A voz doce e pausada da Monja Coen, 70 anos, é um bálsamo para quem está ansioso. A fundadora da Comunidade Zen Budista Zendo Brasil, no templo Tenzui em São Paulo, tem uma trajetória diferente de monges clássicos, vistos como pessoas com uma vida inteira sacralizada: casou aos 14, teve uma filha aos 17, viveu em um monastério no Japão é hoje é uma das maiores lideranças budistas do Brasil. Em entrevista a GaúchaZH, ela defende a importância de fazer nada e diz que é possível ter ética sem ser religioso. Confira:
A espiritualidade precisa estar ligada à religião?
Não. A mente humana tem capacidade espiritual não necessariamente ligada a uma religião, que tem dogmas e um grupo no qual há formalidades. O contato com o mundo espiritual independe disso. Há muitas pessoas que vivem uma vida extremamente ética, com a percepção de que somos parte da vida da Terra, sem seguir uma religião. Uma coisa é fazer prece para uma religião específica, outra é entrar em contato com a essência do ser. Há perguntas que todos temos: que sentido tem a vida? Por que nascemos nesta época? Como usar minha vida para um bem maior do que meu bem pessoal? Isso tudo é espiritualidade.
Questionamentos assim são muito comuns à filosofia. Ela pode estar ligada à espiritualidade?
Com certeza. Grandes filósofos percorreram o caminho da espiritualidade, como Santo Agostinho. Algumas correntes filosóficas falam da percepção do ilimitado. Isso é mais importante do que ficar horas em orações e depois falar mal do outro ou não compreender o que os outros são. Isso não é espiritualidade, é o caminho mundano, de querer coisas materiais. Não que isso seja ruim, é bom querer coisas materiais, querer que as pessoas tenham o suficiente. Mas o caminho espiritual não é algo místico no sentido de falar com seres extraterrestres e imaginários ou esperar por milagres. Aliás, “milagre” vem de “maravilhar-se”. A gente pode se maravilhar com a natureza, o nascimento, a lua no céu.
A senhora tem hábitos que não associamos a uma monja: vê Netflix, usa Facebook, é youtuber. Isso não é contraditório à espiritualidade?
Você pode usar as redes sociais e a Netflix porque você escolhe o que vai assistir. Não sei se é porque sou monja, mas me mandam muitas coisas ligadas à espiritualidade e à filosofia. Eu não recebo o banho de Nutella (risos). Esses canais de comunicação estão aqui para nos ajudar, mas temos de fazer escolhas. Se não as fizermos, você definitivamente não desenvolverá maior capacidade de compreensão de si e do mundo.
Como manter o centro de equilíbrio em meio à montanha de estímulos das redes sociais?

*Requisitos do exercício*:
A. Na entrevista com a Monja Coen, com que coisas ela diz que a gente pode se maravilhar? Liste todas.
B. Transcreva da entrevista com a Monja Coen o trecho que começa nas palavras que contêm "A senhora tem" e termina em "e do mundo.".
C. Segundo a entrevista com a Monja Coen, em que templo fica a Comunidade Zen Budista Zendo Brasil?

*Dados fornecidos*:

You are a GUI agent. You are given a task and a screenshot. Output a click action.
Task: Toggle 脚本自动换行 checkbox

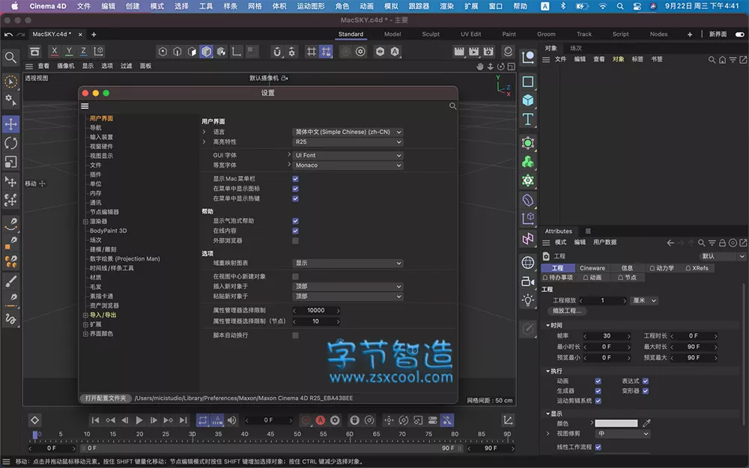(295, 335)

*Conjunto de respostas*:
A.
- a natureza
- o nascimento
- a lua no céu

B.
A senhora tem hábitos que não associamos a uma monja: vê Netflix, usa Facebook, é youtuber. Isso não é contraditório à espiritualidade?
Você pode usar as redes sociais e a Netflix porque você escolhe o que vai assistir. Não sei se é porque sou monja, mas me mandam muitas coisas ligadas à espiritualidade e à filosofia. Eu não recebo o banho de Nutella (risos). Esses canais de comunicação estão aqui para nos ajudar, mas temos de fazer escolhas. Se não as fizermos, você definitivamente não desenvolverá maior capacidade de compreensão de si e do mundo.

C. No templo Tenzui, em São Paulo.